Lo anterior, porque será la población transfronteriza la más afectada con lo que venga si ello no se deriva de una estrategia realizada responsablemente y a conciencia.
Nadie está en contra de las obras de infraestructura y menos si éstas mejorarán la calidad de vida de los fronterizos, pero lo que se solicita es que la autoridad se ponga en el papel de los ciudadanos y dimensione lo que representa que algo cambie tan drásticamente su cotidianidad.
De por sí, desde hace más de un década los bajacalifornianos han padecido una tardanza desmesurada en los cruces fronterizos derivada de el endurecimiento de los procesos de revisión por parte de la autoridad norteamericana.

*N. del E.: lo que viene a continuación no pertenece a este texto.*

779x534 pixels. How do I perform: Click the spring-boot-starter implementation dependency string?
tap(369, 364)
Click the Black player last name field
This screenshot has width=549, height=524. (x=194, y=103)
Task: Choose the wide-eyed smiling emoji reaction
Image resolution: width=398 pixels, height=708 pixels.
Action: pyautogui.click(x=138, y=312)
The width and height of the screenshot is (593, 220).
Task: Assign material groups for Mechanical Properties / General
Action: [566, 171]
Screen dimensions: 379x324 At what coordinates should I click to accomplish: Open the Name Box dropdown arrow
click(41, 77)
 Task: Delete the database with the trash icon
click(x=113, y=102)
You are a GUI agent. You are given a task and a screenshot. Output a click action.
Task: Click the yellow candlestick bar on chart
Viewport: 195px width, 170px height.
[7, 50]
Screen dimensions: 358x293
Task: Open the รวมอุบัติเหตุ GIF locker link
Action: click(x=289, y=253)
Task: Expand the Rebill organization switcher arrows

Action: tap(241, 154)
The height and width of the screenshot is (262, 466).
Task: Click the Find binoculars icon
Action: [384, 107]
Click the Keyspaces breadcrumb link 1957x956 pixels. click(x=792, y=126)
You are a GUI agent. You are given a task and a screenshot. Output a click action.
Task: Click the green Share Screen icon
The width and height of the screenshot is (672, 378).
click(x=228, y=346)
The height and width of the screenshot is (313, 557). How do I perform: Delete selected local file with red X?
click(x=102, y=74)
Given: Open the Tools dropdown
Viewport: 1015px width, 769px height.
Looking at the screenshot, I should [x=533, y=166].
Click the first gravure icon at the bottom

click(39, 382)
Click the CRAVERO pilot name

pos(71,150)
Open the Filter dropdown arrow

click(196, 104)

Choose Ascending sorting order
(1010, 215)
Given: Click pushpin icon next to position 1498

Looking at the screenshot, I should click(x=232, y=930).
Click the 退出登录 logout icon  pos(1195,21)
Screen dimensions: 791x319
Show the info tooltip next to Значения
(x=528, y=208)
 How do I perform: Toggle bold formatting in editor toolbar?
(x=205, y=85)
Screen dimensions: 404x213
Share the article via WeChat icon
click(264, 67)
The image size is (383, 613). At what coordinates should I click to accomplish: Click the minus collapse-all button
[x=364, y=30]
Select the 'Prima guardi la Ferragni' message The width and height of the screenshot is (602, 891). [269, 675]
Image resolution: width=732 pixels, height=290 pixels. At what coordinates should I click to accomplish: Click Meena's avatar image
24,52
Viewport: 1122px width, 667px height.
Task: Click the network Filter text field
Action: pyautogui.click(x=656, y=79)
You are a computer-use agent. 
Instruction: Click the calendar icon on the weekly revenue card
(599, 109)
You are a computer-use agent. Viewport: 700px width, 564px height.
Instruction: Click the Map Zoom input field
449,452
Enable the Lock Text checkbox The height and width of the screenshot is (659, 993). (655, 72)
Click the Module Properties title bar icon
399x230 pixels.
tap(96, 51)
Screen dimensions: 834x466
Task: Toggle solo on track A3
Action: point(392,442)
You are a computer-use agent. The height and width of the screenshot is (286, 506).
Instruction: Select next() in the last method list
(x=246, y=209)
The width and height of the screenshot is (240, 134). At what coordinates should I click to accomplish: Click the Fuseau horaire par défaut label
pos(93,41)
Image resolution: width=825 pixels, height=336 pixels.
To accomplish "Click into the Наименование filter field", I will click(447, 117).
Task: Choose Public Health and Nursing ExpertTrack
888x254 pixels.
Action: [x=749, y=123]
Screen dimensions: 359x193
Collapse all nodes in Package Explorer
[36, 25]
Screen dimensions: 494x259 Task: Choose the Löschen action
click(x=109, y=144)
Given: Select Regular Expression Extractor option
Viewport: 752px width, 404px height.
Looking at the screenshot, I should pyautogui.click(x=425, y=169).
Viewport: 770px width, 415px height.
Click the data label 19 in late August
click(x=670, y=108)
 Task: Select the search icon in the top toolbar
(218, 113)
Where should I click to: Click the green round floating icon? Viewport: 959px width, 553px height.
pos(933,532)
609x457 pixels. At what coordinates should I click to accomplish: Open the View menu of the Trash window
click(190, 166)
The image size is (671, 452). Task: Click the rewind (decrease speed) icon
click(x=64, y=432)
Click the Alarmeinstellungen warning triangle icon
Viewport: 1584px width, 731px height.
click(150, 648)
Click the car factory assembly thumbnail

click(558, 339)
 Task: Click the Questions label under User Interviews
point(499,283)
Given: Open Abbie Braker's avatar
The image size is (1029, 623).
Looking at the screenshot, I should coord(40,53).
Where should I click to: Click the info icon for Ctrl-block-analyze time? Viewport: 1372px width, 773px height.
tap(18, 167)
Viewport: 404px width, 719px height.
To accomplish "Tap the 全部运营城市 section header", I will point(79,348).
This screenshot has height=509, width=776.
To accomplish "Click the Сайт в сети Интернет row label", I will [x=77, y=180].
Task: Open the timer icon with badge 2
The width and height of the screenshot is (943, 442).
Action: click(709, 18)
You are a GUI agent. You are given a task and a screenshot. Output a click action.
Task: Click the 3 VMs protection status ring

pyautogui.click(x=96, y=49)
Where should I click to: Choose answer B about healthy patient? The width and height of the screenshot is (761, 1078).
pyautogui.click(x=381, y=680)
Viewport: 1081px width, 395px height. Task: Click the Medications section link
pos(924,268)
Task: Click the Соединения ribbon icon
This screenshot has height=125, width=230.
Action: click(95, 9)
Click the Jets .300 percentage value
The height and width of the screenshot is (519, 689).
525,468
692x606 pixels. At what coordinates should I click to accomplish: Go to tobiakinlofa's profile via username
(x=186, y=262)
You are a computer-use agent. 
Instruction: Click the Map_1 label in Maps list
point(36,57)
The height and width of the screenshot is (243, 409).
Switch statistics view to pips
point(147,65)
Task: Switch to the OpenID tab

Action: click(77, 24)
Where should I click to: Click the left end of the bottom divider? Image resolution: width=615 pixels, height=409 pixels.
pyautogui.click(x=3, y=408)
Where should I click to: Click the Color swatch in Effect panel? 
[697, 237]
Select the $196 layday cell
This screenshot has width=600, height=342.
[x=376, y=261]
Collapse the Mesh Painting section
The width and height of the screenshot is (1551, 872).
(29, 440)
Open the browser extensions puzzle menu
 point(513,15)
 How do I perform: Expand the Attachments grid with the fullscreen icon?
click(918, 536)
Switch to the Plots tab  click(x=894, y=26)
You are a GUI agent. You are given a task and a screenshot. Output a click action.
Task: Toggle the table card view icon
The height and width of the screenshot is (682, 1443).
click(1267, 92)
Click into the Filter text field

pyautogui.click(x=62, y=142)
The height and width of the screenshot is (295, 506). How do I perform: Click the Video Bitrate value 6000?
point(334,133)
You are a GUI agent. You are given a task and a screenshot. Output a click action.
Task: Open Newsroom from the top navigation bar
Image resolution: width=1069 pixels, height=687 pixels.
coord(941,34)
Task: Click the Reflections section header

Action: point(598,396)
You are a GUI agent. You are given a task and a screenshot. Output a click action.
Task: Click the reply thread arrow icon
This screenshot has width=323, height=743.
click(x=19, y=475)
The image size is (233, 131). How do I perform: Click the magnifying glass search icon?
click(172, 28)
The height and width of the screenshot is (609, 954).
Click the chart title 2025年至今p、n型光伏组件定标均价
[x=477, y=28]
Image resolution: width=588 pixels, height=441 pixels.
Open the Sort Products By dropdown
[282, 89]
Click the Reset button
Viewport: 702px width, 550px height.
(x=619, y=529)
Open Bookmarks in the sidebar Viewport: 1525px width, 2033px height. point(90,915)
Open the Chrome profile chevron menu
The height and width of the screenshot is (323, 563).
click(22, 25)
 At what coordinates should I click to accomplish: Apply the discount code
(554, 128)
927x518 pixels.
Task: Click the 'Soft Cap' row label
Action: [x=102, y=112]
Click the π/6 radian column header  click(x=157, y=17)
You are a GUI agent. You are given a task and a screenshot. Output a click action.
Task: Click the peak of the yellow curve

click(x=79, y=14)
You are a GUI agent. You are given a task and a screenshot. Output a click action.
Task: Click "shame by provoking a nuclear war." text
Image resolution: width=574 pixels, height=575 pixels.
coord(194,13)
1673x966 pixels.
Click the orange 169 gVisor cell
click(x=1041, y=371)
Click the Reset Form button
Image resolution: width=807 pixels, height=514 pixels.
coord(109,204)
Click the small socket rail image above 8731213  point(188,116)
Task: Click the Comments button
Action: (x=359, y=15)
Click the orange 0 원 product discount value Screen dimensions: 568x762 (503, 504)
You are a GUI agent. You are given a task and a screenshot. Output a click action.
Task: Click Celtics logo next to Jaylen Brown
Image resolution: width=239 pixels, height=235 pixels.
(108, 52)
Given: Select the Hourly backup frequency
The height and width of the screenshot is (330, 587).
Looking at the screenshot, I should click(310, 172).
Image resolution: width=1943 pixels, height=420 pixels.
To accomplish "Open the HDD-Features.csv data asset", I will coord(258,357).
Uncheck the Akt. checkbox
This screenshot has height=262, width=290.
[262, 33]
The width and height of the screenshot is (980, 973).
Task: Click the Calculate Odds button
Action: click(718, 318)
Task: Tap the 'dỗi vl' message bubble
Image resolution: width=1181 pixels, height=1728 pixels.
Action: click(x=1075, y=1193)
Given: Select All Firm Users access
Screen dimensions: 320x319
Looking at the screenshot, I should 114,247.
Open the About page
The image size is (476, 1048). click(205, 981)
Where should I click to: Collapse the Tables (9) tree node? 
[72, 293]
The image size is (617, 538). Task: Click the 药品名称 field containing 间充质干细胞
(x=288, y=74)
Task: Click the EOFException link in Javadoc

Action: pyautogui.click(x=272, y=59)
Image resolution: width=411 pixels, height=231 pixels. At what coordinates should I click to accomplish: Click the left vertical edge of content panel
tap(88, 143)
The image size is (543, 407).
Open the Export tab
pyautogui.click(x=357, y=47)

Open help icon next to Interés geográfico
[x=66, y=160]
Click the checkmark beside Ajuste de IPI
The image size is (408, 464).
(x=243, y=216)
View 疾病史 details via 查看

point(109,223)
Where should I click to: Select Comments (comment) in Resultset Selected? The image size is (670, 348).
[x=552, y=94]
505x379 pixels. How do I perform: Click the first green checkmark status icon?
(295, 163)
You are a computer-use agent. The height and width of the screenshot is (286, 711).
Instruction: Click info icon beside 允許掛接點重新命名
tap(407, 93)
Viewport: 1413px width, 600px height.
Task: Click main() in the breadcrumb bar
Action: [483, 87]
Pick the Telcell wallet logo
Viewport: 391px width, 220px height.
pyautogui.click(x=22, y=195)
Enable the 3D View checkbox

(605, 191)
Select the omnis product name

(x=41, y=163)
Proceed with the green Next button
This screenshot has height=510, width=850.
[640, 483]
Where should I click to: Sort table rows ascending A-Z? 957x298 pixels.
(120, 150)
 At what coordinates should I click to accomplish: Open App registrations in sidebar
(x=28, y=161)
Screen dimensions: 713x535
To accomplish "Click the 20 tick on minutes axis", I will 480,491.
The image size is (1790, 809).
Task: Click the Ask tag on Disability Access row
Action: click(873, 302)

Ahora que parece comenzar a cristalizarse lo que hace años se veía como un anhelo para muchos sectores sociales, sobre todo para el comercial y empresarial, surge la preocupación ante lo que se tendrá que padecer para gozar el beneficio de una garita remodelada.
De a gratis, los bajacalifornianos sufrieron también la implemenracuon del Sistema de Aforo Vehicular (Siave), un procedimiento burocrático que más que de seguridad fue de política, para tratar de demostrar que el gobierno federal intenta frenar el tráfico de armas.
Ahora se avecina un problema más que toca tratar de inhibir al Ayuntamiento y al Gobierno del Estado en sus gestiones con el gobierno de México. Ojalá que ahora sí se hagan escuchar.